句集のビブリオグラフィー

どの句集を読むか。

情報源としては、各種(総合/結社/同人)誌の書評欄がよく挙がる。あるいはアンソロジーから作家、さらには句集に行き着く。評論が入り口になることもあるか。身近な人々のおすすめや恵投。大きな賞に選ばれた一冊。好きな作家の新著。そしてもちろん、書店や図書館を冒険して巡り会う本。

 

ここはもう花野といへぬ花の数

『香雨』(片山由美子、ふらんす堂、2012)より。初めて自分で買った本格の句集なのだが、特段理由があったわけでもなかった。学校の帰りに栄地下街のジュンク堂を訪れ、棚を物色する中で、この一冊になんだか波長の合うような感じがした。ぼんやりと、高校一年の二月であった。

生きてゐるうちもつめたき海鼠かな

『片白草』(大西朋、ふらんす堂、2017)より。後輩に貸すと良さそうな本を手元から選書したことがあった。『香雨』・『片白草』・ 『遅日の岸』(村上鞆彦、ふらんす堂、2015)『未踏』(高柳克弘、ふらんす堂、2009)などであって、一人に一冊を四人だか五人に貸し与えた。私は、物の貸し借りのみならず、返してもらうのも妙に苦手なので、特に期限を設けずにいたところ、ようやく帰ってきたのは自分の卒業の間際であった。それで構わないから期限を定めなかったのである。

晝ながら天の闇なり菖蒲園

『定本 凍港』(山口誓子東京美術、1975)より。高校の時は同時代の作家ばかり読んでいたが、東京の大学生の身分を得ると、古書店を参詣して世代を遡るようになった。神田をはじめ、関東の古書籍商業の隆盛は凄まじく、さらに今は(別に首都とは関係なく)「日本の古本屋」などのオンラインストアも充実している。手段が現れ、目的が生まれた。その中の一句とか作家は聞いたことあるけどあんまし読んだことないな、的な、いわば境界面の句集の濫読をもっぱら志して今に至るのである。

 

八月に入り、仮庵から三河の生家に帰ってきて、久々に『名句集100冊から学ぶ俳句発想法』(ひらのこぼ、草思社、2011)を繙いた。キュレーションへの関心である。

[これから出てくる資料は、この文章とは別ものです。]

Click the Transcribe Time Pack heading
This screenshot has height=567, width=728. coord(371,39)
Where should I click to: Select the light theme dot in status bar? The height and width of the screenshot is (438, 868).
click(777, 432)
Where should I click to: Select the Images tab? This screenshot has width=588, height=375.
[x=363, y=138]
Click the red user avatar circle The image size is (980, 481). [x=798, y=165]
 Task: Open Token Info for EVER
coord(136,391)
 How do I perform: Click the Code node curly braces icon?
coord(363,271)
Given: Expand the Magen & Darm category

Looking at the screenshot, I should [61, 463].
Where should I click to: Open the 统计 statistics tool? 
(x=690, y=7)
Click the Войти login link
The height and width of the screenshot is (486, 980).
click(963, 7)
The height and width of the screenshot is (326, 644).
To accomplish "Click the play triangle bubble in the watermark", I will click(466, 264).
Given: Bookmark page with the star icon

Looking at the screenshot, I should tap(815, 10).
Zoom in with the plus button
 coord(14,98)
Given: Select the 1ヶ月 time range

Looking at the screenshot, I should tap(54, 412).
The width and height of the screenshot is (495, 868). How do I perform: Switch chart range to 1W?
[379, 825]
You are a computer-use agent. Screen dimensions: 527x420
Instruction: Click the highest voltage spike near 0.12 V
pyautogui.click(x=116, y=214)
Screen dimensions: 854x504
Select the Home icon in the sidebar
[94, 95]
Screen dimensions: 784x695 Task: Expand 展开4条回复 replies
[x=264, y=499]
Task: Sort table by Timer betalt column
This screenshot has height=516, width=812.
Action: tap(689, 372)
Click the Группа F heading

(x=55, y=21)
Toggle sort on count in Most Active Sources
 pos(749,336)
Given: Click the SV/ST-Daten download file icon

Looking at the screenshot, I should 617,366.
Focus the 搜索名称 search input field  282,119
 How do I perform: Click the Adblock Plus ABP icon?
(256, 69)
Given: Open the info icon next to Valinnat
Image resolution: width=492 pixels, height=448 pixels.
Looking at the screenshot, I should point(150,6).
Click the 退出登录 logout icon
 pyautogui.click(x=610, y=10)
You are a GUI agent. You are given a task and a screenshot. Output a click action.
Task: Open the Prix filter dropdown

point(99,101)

高濱虚子の『五百句』に始まり成田千空の『地霊』に果てるこの本の内容は、上梓当時までの俳人百人一冊を並べ立てた試食会であるのみならず、「俳句の基本」「骨法」などとよくいわれる情報の宝庫であって、昔は大変よく読んだものだが、肝心の俳人の名前、句集の題はそんなに覚えていなかったらしい。よそで聞いたことはあっても、この本で知った心当たりのないのが大半である。たぶん抽象的なことにしか意識が行っていなかったんだと思うけど、勿体ないことをしている。とりあえず東京に持っていって、なんか読みたいのがあるかどうか、簡単に参照できるようにしておこう。この記事はそういうことなのでした。

先にも興味を述べたが、いまの自分にとってこの本は、読んで表現を云々するというより、むしろ百冊のビブリオグラフィーとして楽しめるものではないかと思う。紹介される句集には、金子敦『砂糖壺』、黒田杏子『日光月光』、皆吉爽雨『雪解』、相馬遷子『山国』、八田木枯『鏡騒』、土肥あき子『夜のぶらんこ』など。句の引用も豊富なので、読みたい本を探している方にはぜひ手にとってみてほしい一冊。どの本も簡単に手に入るという保証はないけれど、もし出会いがあれば、折角だから図書館なり古本なりを当たってみましょう。

 

ちなみに同様の句集のスクリーニングの例として、『覚えておきたい極めつけの名句1000』(角川学芸出版編、角川ソフィア文庫)のコラムを挙げたい。「読んでおきたい昭和・平成の名句集」と題し、久保田万太郎『道芝』から飯島晴子『寒晴』までの三十四句集を五回に分けて紹介している。編年体なので虚子の登場の少し遅いのがなんだか微笑ましい。『凍港』、橋本多佳子『紅絲』、三橋鷹女『羊歯地獄』、寺山修司『花粉航海』など。東京にいるあいだはこちらを参考に古書を見繕っていた。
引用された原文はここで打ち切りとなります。